Carlos la llevó en sus brazos al lecho, profundamente conmovido, y reanimada por sus caricias fijó Luisa sus ojos en él con inefable y tristísima ternura.

-¿Has dicho que eres infeliz, Carlos? -le dijo-. ¿No he oído mal?, ¿es cierto que eres infeliz? ¡Hoy! ¡El día de nuestra reunión!

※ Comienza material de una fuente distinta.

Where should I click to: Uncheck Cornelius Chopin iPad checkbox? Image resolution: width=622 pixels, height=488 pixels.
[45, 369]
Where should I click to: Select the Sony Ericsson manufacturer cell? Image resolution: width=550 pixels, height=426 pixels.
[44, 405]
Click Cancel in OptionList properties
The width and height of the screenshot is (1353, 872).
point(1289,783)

Y pasando rápidamente por su pensamiento el recuerdo de la voluntaria permanencia de su marido en la corte, y las palabras que se habían escapado de sus labios en el primer momento de sorpresa que experimentara al verla, añadió con profundo terror:

-¡Carlos!, ¿no me amas ya?

-¡Siempre! -la dijo él-. Siempre serás mi hermana y la amiga de mi corazón. Siempre te amaré con toda la ternura de mi alma. Pero, ¿puedo hacerte feliz?, ¿puedo serlo yo mismo?... Tan imposible es ya como el devolverte tu libertad perdida. Los hombres nos han encadenado con vínculos eternos, y tú, pobre ángel, serás víctima como yo de sus tiránicas y absurdas instituciones.

Tales reflexiones jamás pudieron ocurrírsele a Luisa, pero, ¡ah!, aquellas insensatas palabras habían dado una luz funesta a su ciega inocencia. No tuvo palabras, no tuvo un gesto siquiera para expresar lo que en aquel momento sentía, lo que en aquel momento adivinaba. Doblose bajo la mano de hielo de su primer desengaño, como un arbusto humilde bajo las alas del cierzo.

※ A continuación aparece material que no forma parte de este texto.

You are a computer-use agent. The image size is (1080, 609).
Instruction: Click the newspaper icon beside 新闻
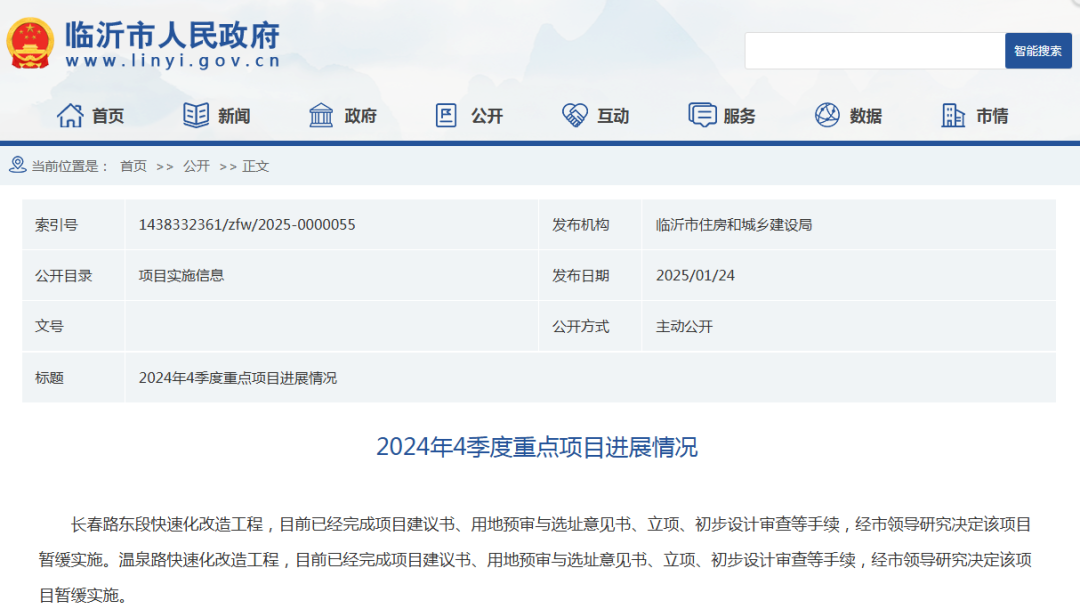196,116
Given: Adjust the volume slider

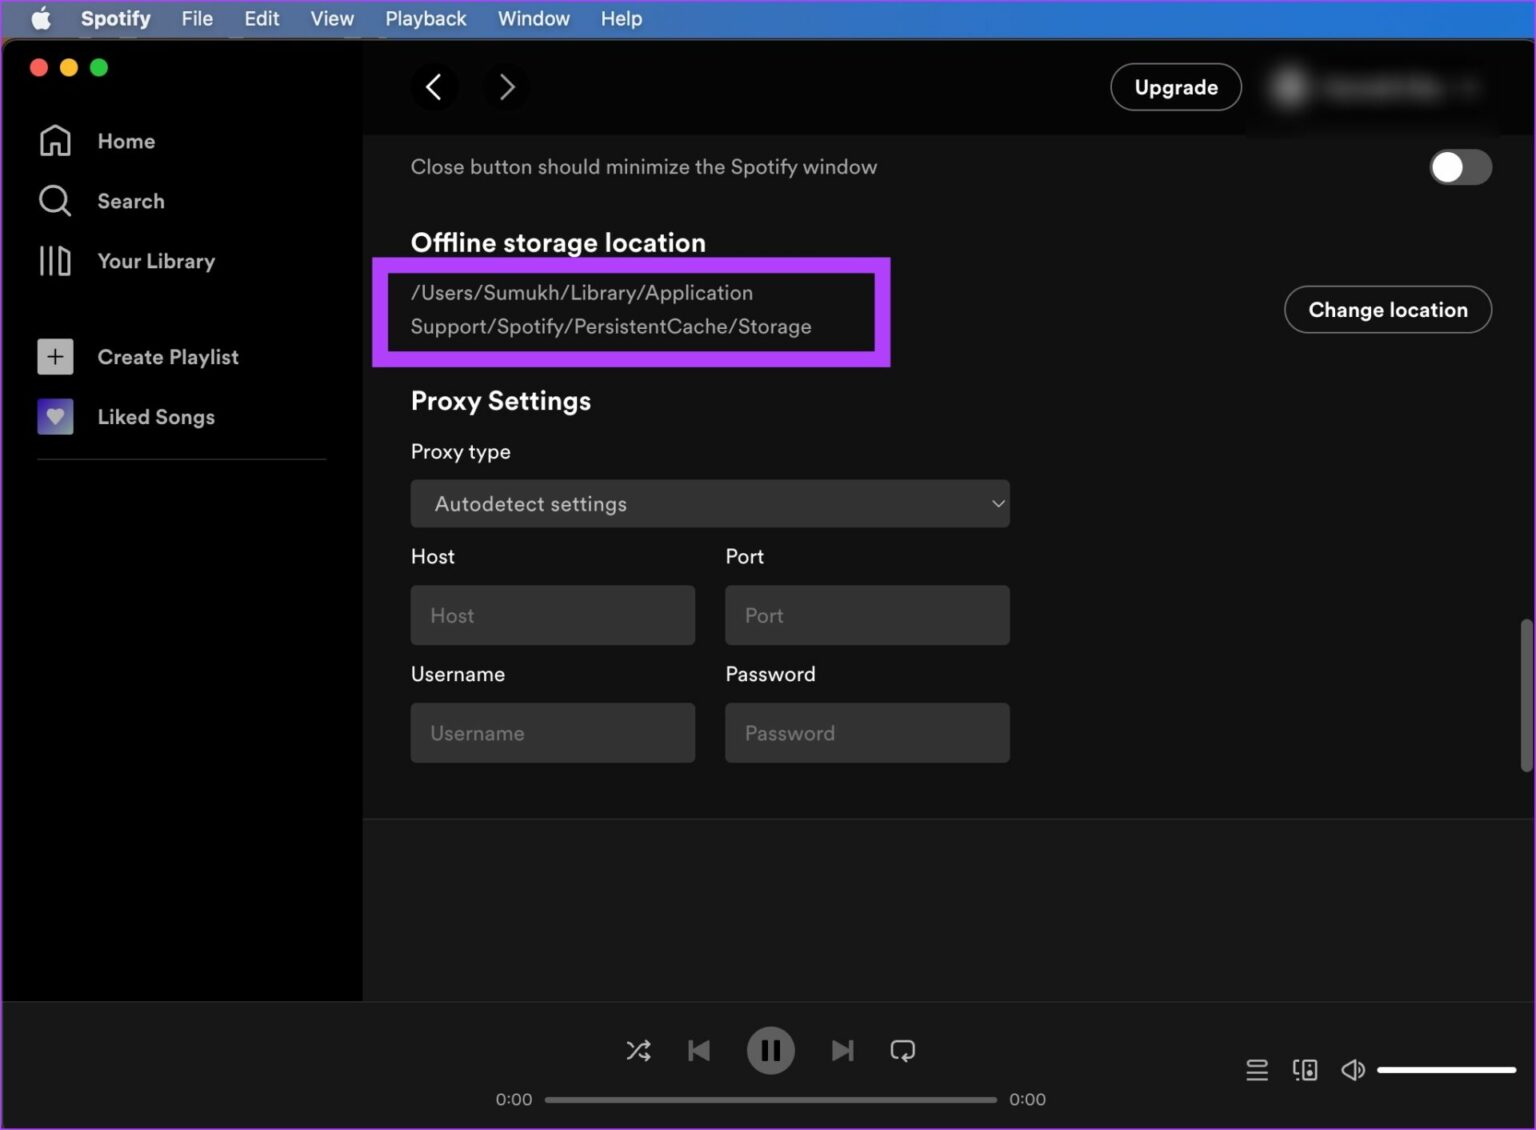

Don Francisco volvió a las nueve de la noche cansado de buscar inútilmente a su hijo, y hallole junto a la cama de Luisa. La desventurada se encontraba rendida por una fiebre violenta, pero don Francisco no pudo sospechar la culpabilidad de Carlos. Sus cuidados por la enferma eran tan tiernos, tan viva su inquietud y tan verdadera, que el anciano caballero le perdonó su extraña conducta durante el día, y atribuyendo la indisposición de Luisa a las fatigas del viaje, retirose a su alcoba, muy convencido de que los dos esposos se amaban con la misma pasión que el día en que presenció sus juramentos en la catedral de Sevilla.